Why Fuzz Applications?
Fuzzing, as mentioned earlier, is a testing process to find bugs in an application. Hence, the first goal of fuzzing is to find bugs in the target application that lay outside the scope of manual testing by a human.
Fuzzing also helps to develop a robust approach to development by incorporating new development strategies to avoid niche bugs found previously by fuzzing of other applications. This can save time and effort in correcting an issue that can be avoided entirely as it has already been observed elsewhere, for example, in a previous iteration of the same application.
A lot of software vendors also run responsible disclosure programs where one can disclose previously unknown bugs and get rewarded. So, spending some time on finding bugs with automated fuzzers can also make you money by just running a fuzzer on such an application.
American Fuzzy Lop
American Fuzzy Lop, or AFL for short, is a smart fuzzer. It mutates the seed input, given at the start of fuzzing, to generate new test cases which it thinks will lead to the discovery of new paths.
Before I explain the above statement, let me introduce you to two terms -
code coverage and
path coverage. Code Coverage refers to the amount of code that was triggered by a particular test case. Path Coverage refers to the number of potential sequence of code statements (or paths) that were triggered by a test case.

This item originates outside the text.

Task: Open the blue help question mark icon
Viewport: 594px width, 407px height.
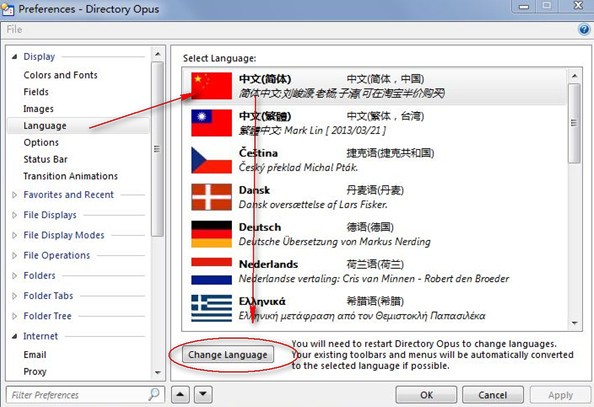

Let’s take an example. Refer the pseudo-code below:
if <condition 1>:
# Statementsif <condition 2>:
In the above pseudo-code, code coverage could be 100% when different test cases trigger the conditional statements separately. Path Coverage, however, would mean how many of the total execution paths were covered. For this example, the ways in which the conditional statements can be triggered are both,
condition 1 and
condition 2 individually and then one case when they execute in the same test run sequentially. That gives us a total of 3 paths. Assuming our test cases only trigger the two conditions individually, we’ll get 100% code coverage whereas the path coverage is only 2/3 as we do not have a test case that triggers both conditional statements in the same test run.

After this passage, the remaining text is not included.